Q: How much is NHI going to cost?
A: Less than 8.5% of GDP.
Q: Recent estimates suggest about R700bn?
A: No chance.
Q: In 2019 health minister Zweli Mkhize said more than R470bn a year. Where will the money come from?

A: We spent R277bn the year before last in the private sector. If you add that to the R265bn we spend in the public sector, the money’s already there.
Q: So there’ll be no steep increase in taxes?
A: Why steep? A hell of a lot of that money is already paid for in tax. It’s just going through different channels. If we don’t waste and duplicate ...
Q: That’s a big “if”, isn’t it?
A: It’s not a big “if”. I’m sure you’re familiar with section 32 of the NHI Bill and how it’s going to solve a lot of the duplication in the public sector.

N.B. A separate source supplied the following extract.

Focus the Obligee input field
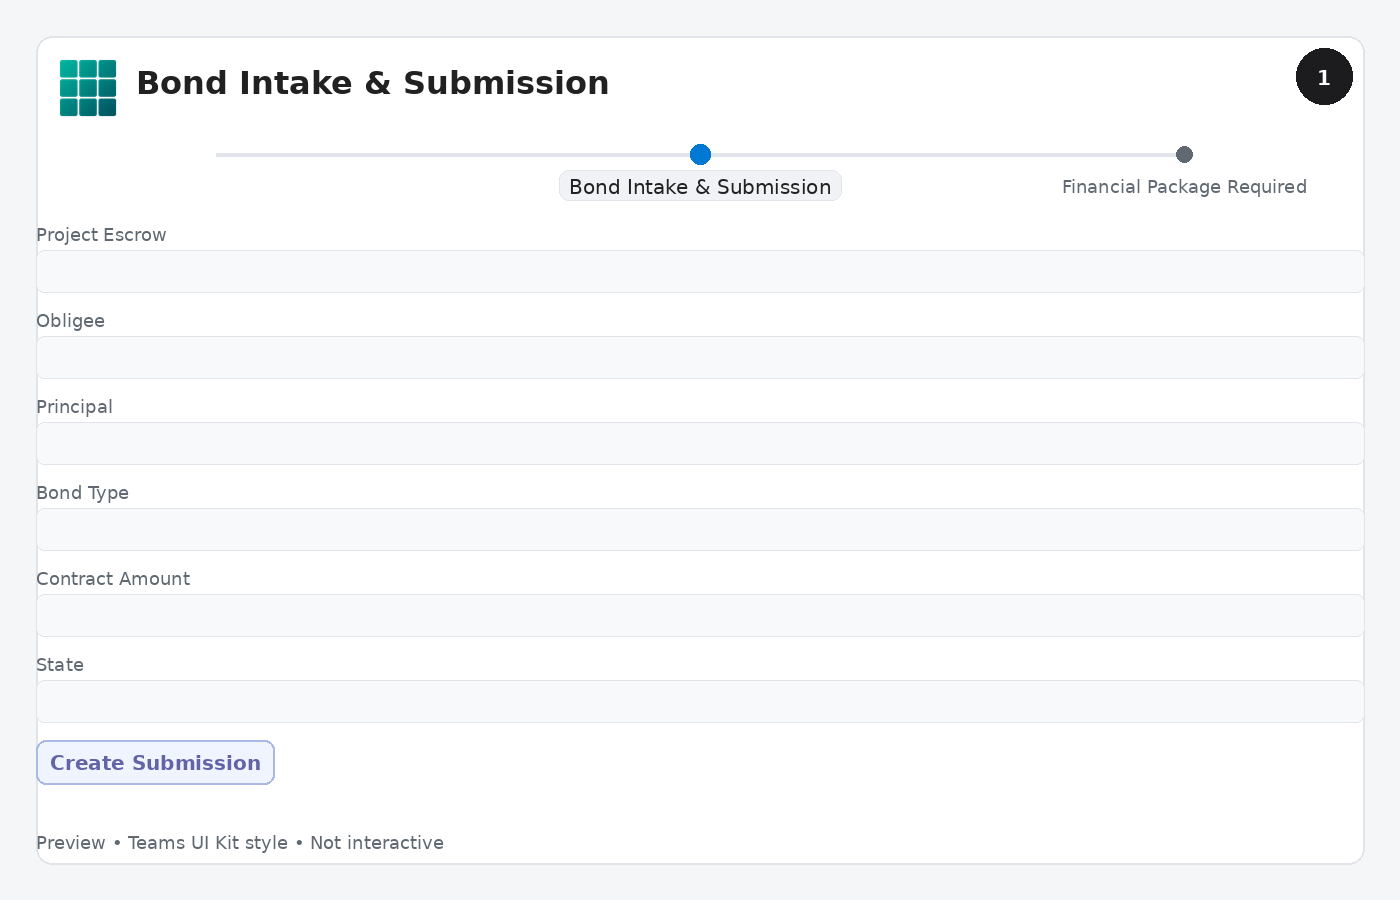Image resolution: width=1400 pixels, height=900 pixels. [x=700, y=357]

Q: Can you build NHI on top of a thoroughly broken public health system?
A: Yes, absolutely. When other countries have built their NHIs, they’ve largely built them in devastating circumstances.
Q: An example closer to home is Ghana, which started its NHI in 2003.
A: Yes, I was part of the team.
Q: Hasn’t it been characterised by poor quality services, ineffective governance, corruption and the failure of “strategic” purchasing to curb costs?
A: It’s a completely different model from ours.
Q: So we can go ahead in spite of our public hospitals being disasters from infrastructure to management to governance?
A: I’d like you to list all 400 and tell me which ones are a disaster.
Q: Isn’t this what health ombud professor Malegapuru Makgoba said about them?
A: I’ve known him for the last 30-something years and he does shoot from the hip.
Q: Didn’t your own pilot projects show years ago how broken our public hospitals were?
A: Yes.
Q: Why haven’t you fixed them?
A: I don’t see how it's possible to fix things spending R5,200 per person per year.
Q: Is it about money or capacity?
A: There are parts of the country where management is abysmal, where political interference is seriously problematic, where there is devastating abuse of the system and high-profile theft and fraud, but ...
Q: How are you going to prevent corruption from destroying NHI?
A: That’s like me asking how you’re going to prevent patients from stealing from their medical aids.
Q: How are you going to protect a R500bn-R700bn central NHI fund from the organised, often politically connected, criminal networks rife in South Africa?
A: As I said, there’s no way it can be R700bn, I doubt it will be more than R400bn in the fund.
Q: How are you going to prevent it being a feeding trough for criminals?
A: You work really hard to simplify the systems and make them transparent. You intervene when you flag these things.
Q: How are you going to prevent political influence in the fund?
A: The same as in any board, you make it as autonomous as possible.
Q: You’re confident that accountability will be paramount?
A: Yes.
Q: Weren’t these the famous last words of health minister Zweli Mkhize when he submitted the NHI Bill to parliament before the Digital Vibes scandal broke?
A: Well, it was. That’s why he lost his job.